Thursday, August 14, 2025

The first discovery Cook made on Vancouver Island was slavery

. . . there is no evidence of cannibalism

That's right, Canada. You say you were never a slave nation. You're a liar.  You were an active slave nation well into the 1900s. That's a fact.

This is what set me on course to square the facts.  I object to calling the arrival of Europeans in North America an act of 'colonial dispossession.' when the act of arriving turned into saving a lot of people from their worst nightmare. The facts don't exactly agree with the existing narrative. 

Aren't Indigenous freed from a form of entrapment? Shouldn't there be a celebration or at least a sense of gratitude for the changes wrought by newcomers? After all, there is only so much to celebrate about being Indigenous before Europeans arrived.


A completely overlooked fact was what Captain James Cook discovered when he landed in Nuu Chah Nulth Nation on the west side of present day Vancouver Island, Canada, which he did in 1778. 

 
(It's ironic that Cook would next discover cannibalism when he was eaten in Hawaii, not all of him, just the parts the Hawaiians removed. I grant you there are revisionists disputing whether the purloined parts were eaten.)

Cook discovered slavery in the land to become known as Canada. Hard core slave economics were underway across the entirety of North America, formidably underway, and I say this because I hear a lot about how dreadful colonizers were to form Canada  and one presumes their descendants are equally wretched. 

Now of descendants of Indigenous people, we hear a different story, the modern narrative ignores the wretchedness of slavery. Today we hear the coastal nations were hapless victims of a heartless juggernaut rolling over and stopping them in their tracks. 

Stopping them from conducting slavery.

The reality is the British didn't get around to banning slavery until 1833, building up to the ban starting in 1807: "Great Britain banned the slave trade in 1807 with the Slave Trade Act, which prohibited the buying and selling of slaves within the British Empire. Slavery itself was abolished in most of the British Empire with the Slavery Abolition Act of 1833, which came into effect on August 1, 1834. This act freed enslaved people in the colonies, with some exceptions like Ceylon and India, where slavery continued until later. Full emancipation, including transitional arrangements, was completed by 1838 for most territories."

I wrote to the historian, as a response on X:

Hi, Historian! and this was what I said:

Do you have a copy of the Indigenous constitution, Historian, declaring which tribes make the best slaves? How long are slaves supposed to be enslaved before they are executed in the territories under the slave masters authority? Any idea of the menu this week in the Big House? Are we cooking neighboring tribes? Or are we settling for leftovers?

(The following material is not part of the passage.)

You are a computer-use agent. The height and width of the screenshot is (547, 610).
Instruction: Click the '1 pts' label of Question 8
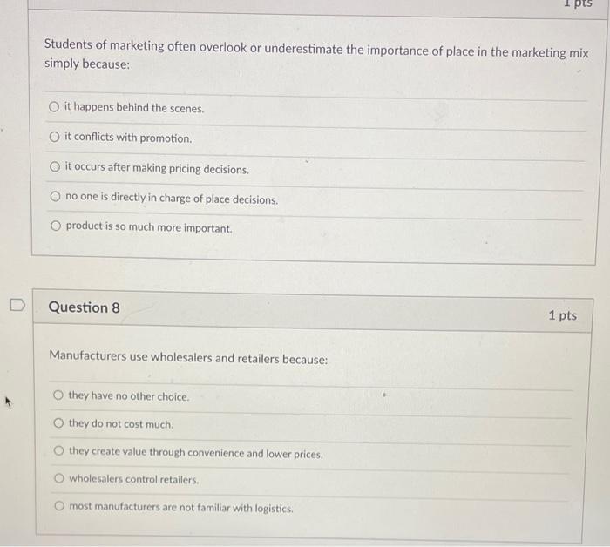pyautogui.click(x=562, y=315)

The fact is, the Potlatch was eventually outlawed on the west coast because they learned the purpose of this cadastre of art, imagery, and boundaries was to record an account of the slave-based economy, therefore burning the art, the paintings, the masks, the carvings, the totem poles (built in hierarchy in the design) meant freeing vassals from bondage.

The design and contents of the drumming, dancing, whistling, snotting, singing (chanting) pointed to who was a slave. The potlatch, with masks, and totems, and welcome poles, and imagery in all pointed to the slave trade, which composed up to 40 percent of a village in some cases, and was a major part of the economy on the west coast from Alaska to Oregon, recorded details of ownership in the Potlatch and Hamatsa artist renderings, which made a legal statement everywhere they went in this civilization. 

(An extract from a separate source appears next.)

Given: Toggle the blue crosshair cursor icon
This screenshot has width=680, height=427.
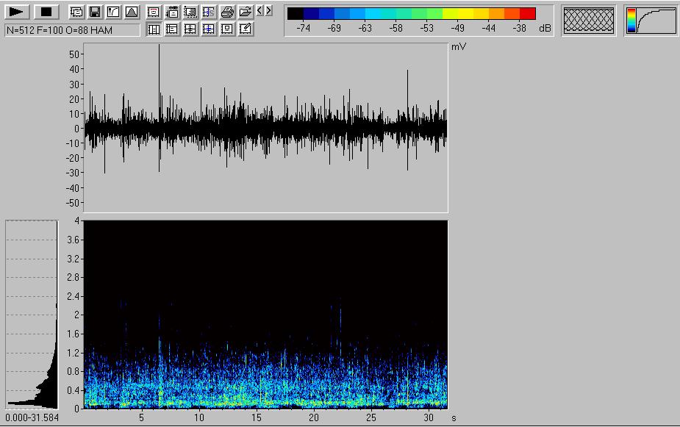Looking at the screenshot, I should (x=209, y=29).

Hamatsa society, the Cannibal Society as it is sometimes called, kept the slave economy functioning. It was their surveillance and authority keeping this economy alive, in a sense, they were a functional equivalent to lawyers under the Magna Carta, and it was Hamatsa recordings in these images, which, to repeat, they composed as the artifice, statements of the cadastre, the legal binding of what kept  slaves in place and doing what they were told.

In fact, this slavery was a functional system until  the 1900's, some of it operating in secret. But by then the decimation of population by disease had radically altered the demographics of these nations. 

Needless to say, without intervention, without British law changing for everyone in the British Empire, the slave economy would still be conducted in B.C., obviously, as slavery was the main economic tenet of their lawfully derived society.

Perhaps, in some instances, after a small-pox epidemic swept through a valley or a bayside on this serpentine coastline, the only ones left standing were slaves. I presume this was a liberation if ever there was one. Who know
s?

Here's a conclusion drawn by Grok xAI:  The evidence for slavery in the Northwest Coast Potlatch
economy is robust, extending beyond anecdotal accounts to include ethnographic studies, historical records, and archaeological inferences. Scholars like Leland Donald provide detailed analyses, supported by primary sources such as fur traders’ journals and Indigenous oral histories, showing that slaves were integral to labor, exchange, and ritual within the potlatch system. While the practice was complex and varied by tribe, it was a key component of the region’s pre-colonial economy and social structure, with slavery’s decline tied to colonial interventions and demographic collapse.

There is no evidence of cannibalism.